300 Virginia Beach kids take part in ‘World’s Largest Swimming Lesson’

VIRGINIA BEACH, Va. - In they go, slowly paddling their way to skilled swimmers.

“We got to go over some introductory skills, kicking, arm movements, breath control,” Water Safety Instructor Jalen Busch explained.

300 Virginia Beach Parks and Recreation summer camp kids took part in the "World’s Largest Swim Lesson" Thursday.

The goal is to teach them how to be safe in, on or around the water.

“We always have the ones that are afraid, so the first thing we try to do is make sure that are comfortable putting their face underwater, blowing bubbles,” Busch, who is Red Cross certified, explained.
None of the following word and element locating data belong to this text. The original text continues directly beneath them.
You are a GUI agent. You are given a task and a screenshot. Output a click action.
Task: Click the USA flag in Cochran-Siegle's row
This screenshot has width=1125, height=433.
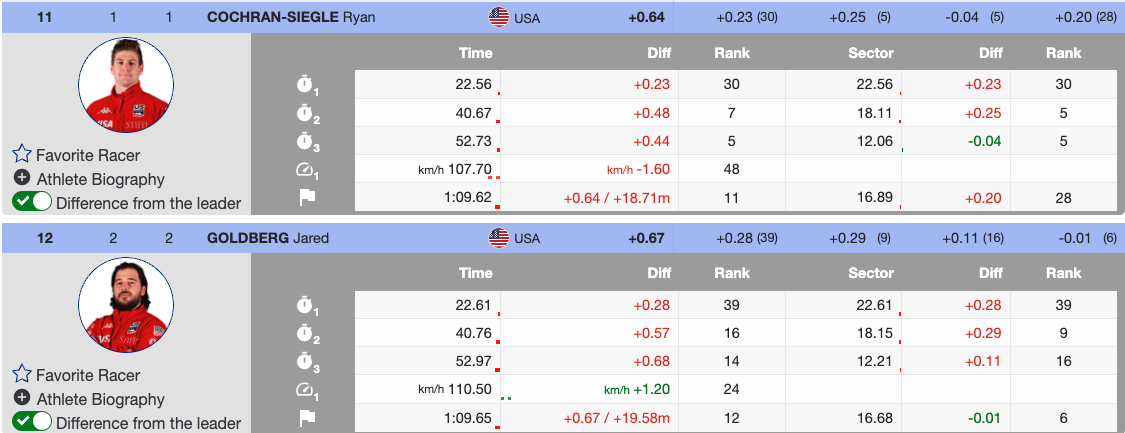click(x=498, y=17)
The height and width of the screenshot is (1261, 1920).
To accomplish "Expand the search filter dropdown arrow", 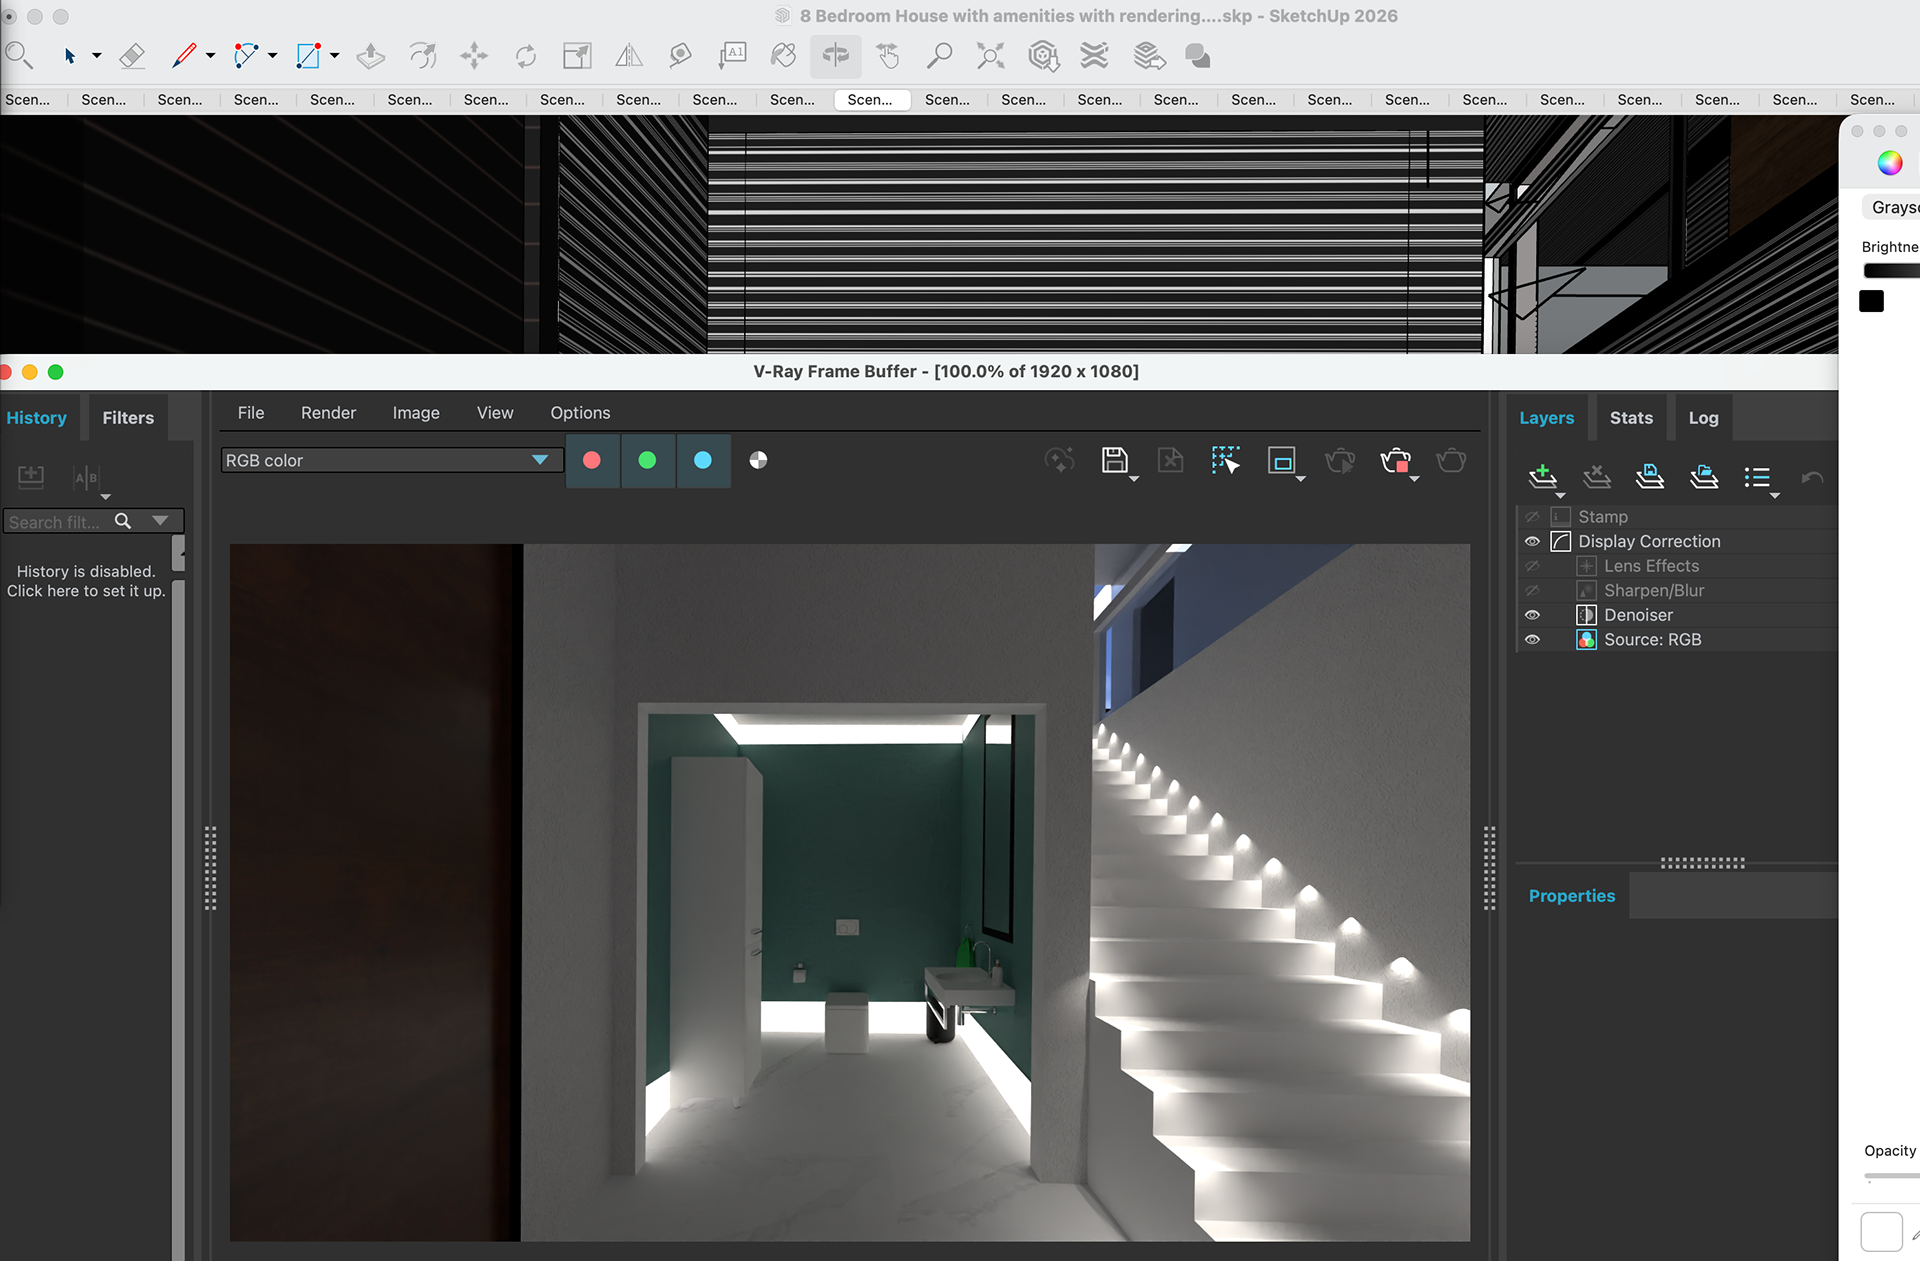I will [160, 521].
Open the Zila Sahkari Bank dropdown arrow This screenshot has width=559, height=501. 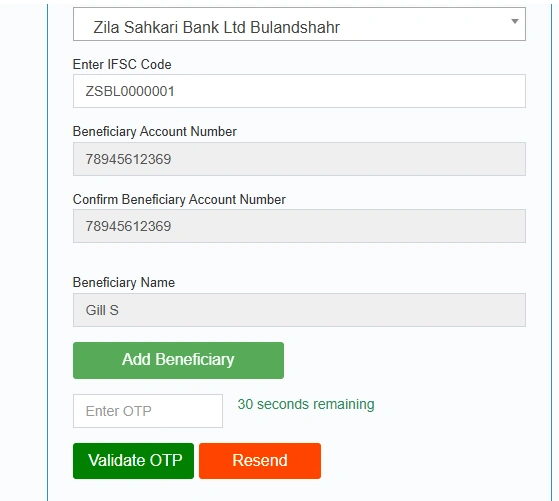[514, 21]
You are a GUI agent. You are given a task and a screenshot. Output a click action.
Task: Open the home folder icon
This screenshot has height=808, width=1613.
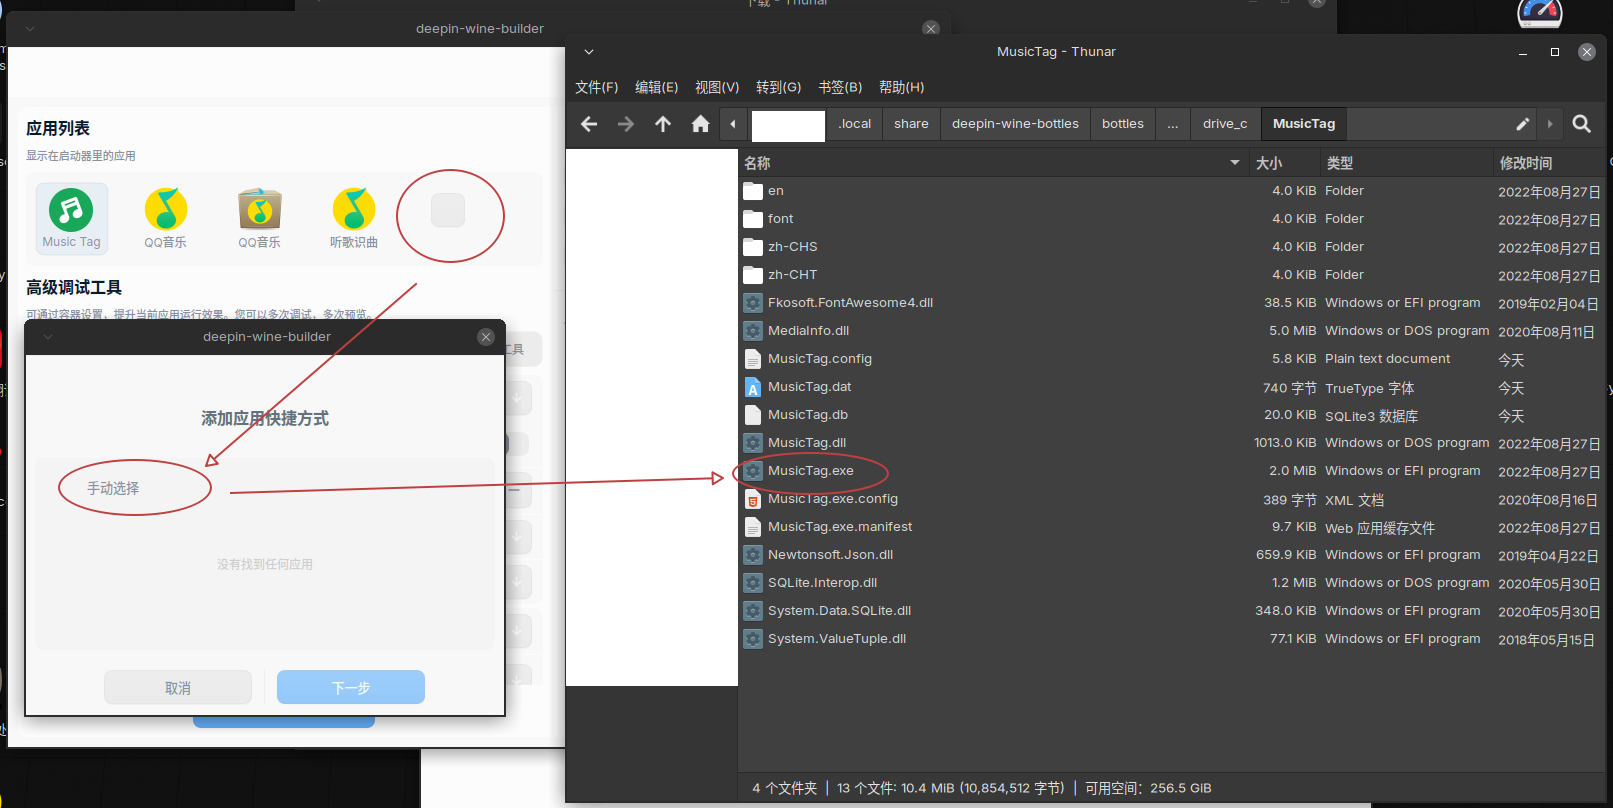tap(700, 124)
Research shows children ages 1 to 4 have the highest drowning rates.

According to a 2017 report, while swimming ability among us children is up, several groups like minorities and children with parents who can’t swim still face challenges.

“I think low-income families have a hard time proving swim lessons to children so that could have an impact,” Kaitlyn Childs, Recreation Specialist One in Aquatics with Princess Anne Recreation Center, said. “That’s why we try to offer Mary Helen Thomas Day, which is a free swim lesson day, and our SOS program throughout the elementary schools.”

Related: Cooling off in the pool? Here are a few things to keep in mind to stay safe

News 3 reached out to the other cities in Hampton Roads about summer lessons.

Most offer free instructions in some capacity.

However, Chesapeake officials tell us because they don’t have a public swimming facility, they can't provide those services.

That’s where organizations like the YMCA come in.

“This one is always busy,” Joy Thomen, the Director of Association Aquatics for YMCA of South Hampton Roads, explained.

We visited them at their Great Bridge/Hickory location.

“For us, because we span such a very large area that I think we’ve got a lot of the communities covered. If there’s not one in that immediate community, we’re nearby and can still help meet that need,” Thomen explained.

Instructors said it’s a need that will continue breaking down barriers and improving swimming capabilities for generations.